Raphael and I maintain that two issues have become conflated in this debate. The first issue is the proximate-ultimate distinction, which does not necessarily imply an explanatory asymmetry between evolution and development. We think a ‘‘lean version’’ of the distinction should be maintained, since it separates research agendas that are indeed concerned with different aspects of causation in nature: proximate questions about biological mechanisms are different from ultimate questions about the evolutionary processes that have produced these same mechanisms. Proximate and ultimate causes answer different contrastive questions. The proximate questions asks why this bird flies south in contrast to another, otherwise identical bird that lacks the same neural mechanism. The ultimate question asks why these birds fly south in contrast to another population of birds with a different history of natural selection.

The second issue is the claim that developmental mechanisms carry no force in evolutionary explanations. This is only true in cases where biological variation is isotropic (i.e., does not have preferential direction, no “developmental constraints,” to use Stephen Jay Gould’s phrase), and this empirical assumption is independent of the lean version of the distinction.

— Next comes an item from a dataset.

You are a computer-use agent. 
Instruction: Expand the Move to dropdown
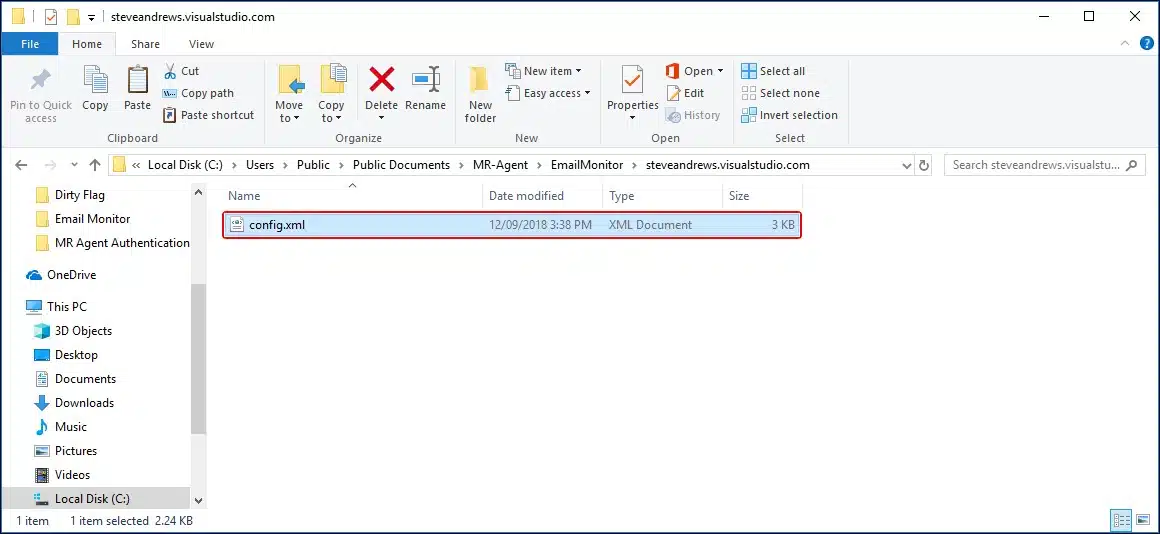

On the assumption of isotropic variation, developmental mechanisms are indeed nothing but gory mechanistic detail in evolutionary explanations. When variation is not isotropic (and, it turns out empirically, it often isn’t), however, developmental causes do carry explanatory force in evolutionary transitions — and our lean version of the distinction is entirely compatible with this possibility. The task of proponents of the “evo-devo” (evolution of development) approach, then, has always been to argue not against the proximate-ultimate distinction, but against the generality of the isotropy assumption — to argue that some evolutionary explanations require us to foreground developmental mechanisms.

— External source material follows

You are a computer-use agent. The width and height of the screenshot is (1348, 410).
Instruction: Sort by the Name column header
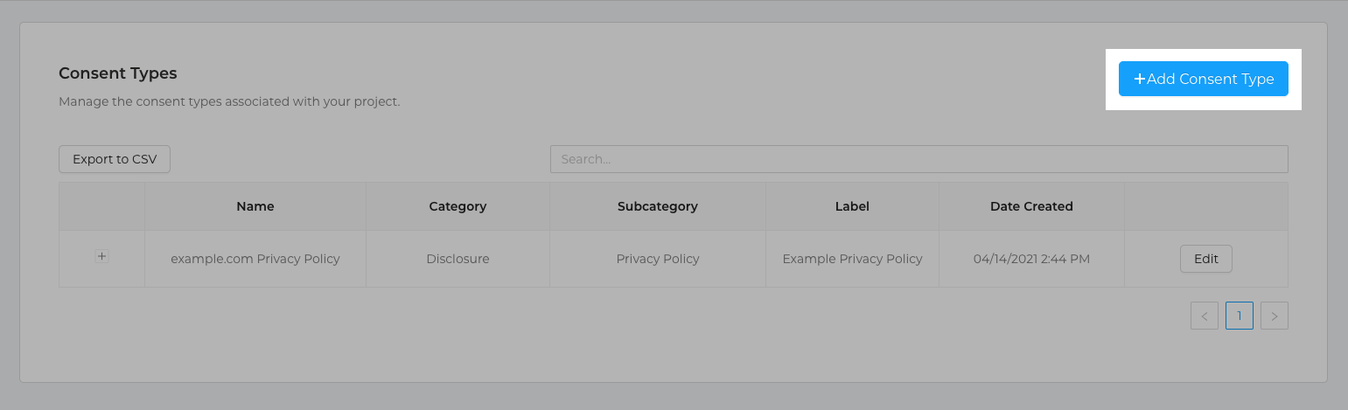[255, 206]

In summary, Raphael and I argue that the critiques of ‘‘causal completeness’’ and ‘‘reciprocal causation’’ of the proximate-ultimate distinction mentioned above fail because they do not reliably pick out those aspects of individual evolutionary episodes which are of interest to developmental evolutionists or experts in niche construction. Instead, the proper framing of the question concerns explanatory abstractions in causal models: under what circumstances is it appropriate for explanatory purposes to foreground or background certain aspects of the complete causal account of any given evolutionary transition? Ernst Mayr abstracted from developmental causes because he assumed isotropy of variation. In cases where this assumption is not warranted, however, developmental causes carry explanatory force and must be included. In other cases, interactions between the phenotype and the environment may carry particular explanatory force. This approach permits us a charitable reading of Mayr, whose focus on development-less natural selection can be seen as a special case where variation is isotropic. In the half-century since Mayr’s discussion of the proximate–ultimate distinction, it has become apparent that the isotropy assumption does not hold generally. Thus, developmental causes can carry explanatory force in both the proximate and the ultimate domain.